Review of Peep World (2010) by Kyle G — 12 Jul 2012
A uniquely promising cast, off a uniquely promising premise, irredeemably spoiled by a terrible script. The family portrayed here, a group of detestable anti-heroes, is the victim of an unfunny, crass, lame sack of gags, not even a story. The movie is an awkward and experimental-seeming failure. I don't know why it was ever produced.
The Meyerwitz patriarch (Ron Rifkin) is a real estate tycoon whose birthday dinner will come shortly after the success of a tell-all novel, villifying the family, by one of its sons: Nathan (Ben Schwartz), a smug and cold-hearted neurotic. His siblings -- Cheri (Sarah Silverman) the diva daughter, Jack (Michael C. Hall) the responsible son, and Joel (Rainn Wilson) the fuckup -- all prepare for a family implosion while sorting out their own dramas.
Nathan is stuck promoting his book with pretty PR rep Meg (Kate Mara). When she asks him for some advice, he spits back, "Writing is not just something you can pick up; it's not Spanish!" (Hehe, so, okay, I guess it _is_ like Spanish?) And in a terribly uncomfortable and unfunny side-plot, he decides to try a risky premature ejaculation treatment that very day, and it doesn't go as planned. Um... no one suggested masturbation? That's stupid.
Cheri, the most shallowly offended by Nathan's book, is preparing a lawsuit against him and stewing over her resentment; she's affiliated with Jews For Jesus, and she's crushed on by Ephraim (Stephen Tobolowsky), a nutty religious guy. Jack, about to become a family man, is escaping his wife by sojourns to a porn shop, and the strains on his marriage are tightening too far; the pressures of supporting reckless Joel (Joel to Jack: "I'd like to retire at 40."/Jack to Joel: "You're 38."/Joel to Jack: "C'mon, bro, that's too negative.") are pretty tight too. Joel, the roundest character but as boring as the rest, is dealing with credit problems and a shiftless future.
Some of these offer interesting crises, but they're all handled with such depressing laziness that I lose interest soon enough. What did the book say, and why does it matter?

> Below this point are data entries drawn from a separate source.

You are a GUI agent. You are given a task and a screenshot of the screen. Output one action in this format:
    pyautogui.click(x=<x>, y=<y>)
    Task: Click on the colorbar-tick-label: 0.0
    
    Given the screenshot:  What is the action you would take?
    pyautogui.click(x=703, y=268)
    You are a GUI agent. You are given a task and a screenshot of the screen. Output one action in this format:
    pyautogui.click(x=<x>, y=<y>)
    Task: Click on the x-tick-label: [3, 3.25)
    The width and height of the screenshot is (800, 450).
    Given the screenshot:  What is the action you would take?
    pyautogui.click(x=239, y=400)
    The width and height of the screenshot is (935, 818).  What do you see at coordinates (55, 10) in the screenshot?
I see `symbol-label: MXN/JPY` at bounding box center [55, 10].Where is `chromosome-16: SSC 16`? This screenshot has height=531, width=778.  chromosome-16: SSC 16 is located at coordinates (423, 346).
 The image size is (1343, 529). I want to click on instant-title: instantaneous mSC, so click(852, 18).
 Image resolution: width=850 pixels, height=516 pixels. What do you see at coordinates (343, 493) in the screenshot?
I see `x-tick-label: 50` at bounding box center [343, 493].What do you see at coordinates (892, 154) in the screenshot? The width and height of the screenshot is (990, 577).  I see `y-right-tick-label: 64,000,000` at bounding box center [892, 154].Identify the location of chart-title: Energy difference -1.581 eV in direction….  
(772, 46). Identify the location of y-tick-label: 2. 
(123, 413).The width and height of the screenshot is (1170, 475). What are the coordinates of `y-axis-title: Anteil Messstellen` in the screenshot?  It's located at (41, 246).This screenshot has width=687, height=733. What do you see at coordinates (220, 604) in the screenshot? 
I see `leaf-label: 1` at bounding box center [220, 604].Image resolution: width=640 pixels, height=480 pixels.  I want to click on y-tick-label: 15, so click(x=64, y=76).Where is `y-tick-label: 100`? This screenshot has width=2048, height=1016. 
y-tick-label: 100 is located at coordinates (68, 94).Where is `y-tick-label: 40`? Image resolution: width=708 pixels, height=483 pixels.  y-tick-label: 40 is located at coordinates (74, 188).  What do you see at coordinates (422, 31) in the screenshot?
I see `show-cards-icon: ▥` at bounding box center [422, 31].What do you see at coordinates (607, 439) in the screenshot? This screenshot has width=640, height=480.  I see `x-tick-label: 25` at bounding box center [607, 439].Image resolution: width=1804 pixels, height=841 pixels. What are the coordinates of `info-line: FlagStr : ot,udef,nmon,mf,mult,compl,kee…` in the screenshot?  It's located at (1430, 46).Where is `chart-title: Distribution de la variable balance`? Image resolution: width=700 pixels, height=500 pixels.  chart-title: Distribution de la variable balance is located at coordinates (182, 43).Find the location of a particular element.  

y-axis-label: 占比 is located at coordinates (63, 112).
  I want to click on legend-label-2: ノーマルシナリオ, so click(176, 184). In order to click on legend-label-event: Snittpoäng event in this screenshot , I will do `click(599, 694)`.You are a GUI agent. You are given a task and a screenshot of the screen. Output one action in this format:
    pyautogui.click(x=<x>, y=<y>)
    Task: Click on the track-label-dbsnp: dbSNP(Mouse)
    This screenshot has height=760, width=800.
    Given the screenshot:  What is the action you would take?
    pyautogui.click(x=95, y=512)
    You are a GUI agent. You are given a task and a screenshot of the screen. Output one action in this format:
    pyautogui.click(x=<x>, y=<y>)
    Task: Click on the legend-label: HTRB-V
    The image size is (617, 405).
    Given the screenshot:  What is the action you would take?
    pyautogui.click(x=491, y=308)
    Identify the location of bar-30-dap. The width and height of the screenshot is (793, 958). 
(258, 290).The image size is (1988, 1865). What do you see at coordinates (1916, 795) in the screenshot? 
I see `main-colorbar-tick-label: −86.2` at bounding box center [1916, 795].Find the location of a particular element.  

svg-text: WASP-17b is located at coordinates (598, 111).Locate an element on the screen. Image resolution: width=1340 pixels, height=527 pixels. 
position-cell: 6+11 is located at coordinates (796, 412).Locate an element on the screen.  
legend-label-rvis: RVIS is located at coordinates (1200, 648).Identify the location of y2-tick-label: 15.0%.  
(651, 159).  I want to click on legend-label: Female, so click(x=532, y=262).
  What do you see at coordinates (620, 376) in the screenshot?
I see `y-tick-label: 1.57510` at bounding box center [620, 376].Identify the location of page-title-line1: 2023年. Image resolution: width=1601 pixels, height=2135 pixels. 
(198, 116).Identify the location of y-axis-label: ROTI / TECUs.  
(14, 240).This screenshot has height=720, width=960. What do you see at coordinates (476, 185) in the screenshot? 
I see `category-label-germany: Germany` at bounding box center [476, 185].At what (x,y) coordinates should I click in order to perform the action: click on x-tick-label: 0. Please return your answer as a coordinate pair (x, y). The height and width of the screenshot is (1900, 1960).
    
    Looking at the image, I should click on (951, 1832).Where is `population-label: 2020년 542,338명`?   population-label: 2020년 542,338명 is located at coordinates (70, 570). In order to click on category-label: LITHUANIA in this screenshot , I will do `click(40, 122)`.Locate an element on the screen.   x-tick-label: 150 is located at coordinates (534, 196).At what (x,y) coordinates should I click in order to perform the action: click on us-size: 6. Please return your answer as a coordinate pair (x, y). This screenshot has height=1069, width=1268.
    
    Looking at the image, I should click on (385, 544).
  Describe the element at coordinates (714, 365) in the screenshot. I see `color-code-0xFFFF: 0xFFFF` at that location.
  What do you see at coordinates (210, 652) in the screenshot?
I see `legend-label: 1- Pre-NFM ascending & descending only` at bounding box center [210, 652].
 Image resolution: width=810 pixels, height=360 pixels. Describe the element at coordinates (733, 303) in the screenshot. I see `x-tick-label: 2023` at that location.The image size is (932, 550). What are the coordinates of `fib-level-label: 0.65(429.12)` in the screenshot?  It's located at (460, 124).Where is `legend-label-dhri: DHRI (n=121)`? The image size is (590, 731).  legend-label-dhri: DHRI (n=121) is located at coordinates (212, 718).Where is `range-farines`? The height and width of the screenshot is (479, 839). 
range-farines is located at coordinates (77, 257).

Some metafictional possibilities pop up soon enough... Joel's girlfriend, a black woman, observes smartly after Sherri and Jack are particularly sniping and nasty, "All this for a book? I have cousins that shot each other and got over it." So the story's all about race then, just a bunch of squabbling whitebread Jews? Or shortly thereafter, Nathan begins to pontificate at an author-inquisitive hottie, "That's the great thing about writing: it's something you can develop with the right mentor," leering at her subtly. So it's all some sexcapade then, just a sleazy pick-up line of sorts?
Or maybe these farcical characters are just sketches for a more interesting, well turned, unique story later on. I'd like to see that one, if it ever comes and it's not narrated by some acid bottom-of-the-barrel hack like Lewis Black.
This review of Peep World (2010) was written by Kyle G on 12 Jul 2012.
Peep World has generally received negative reviews.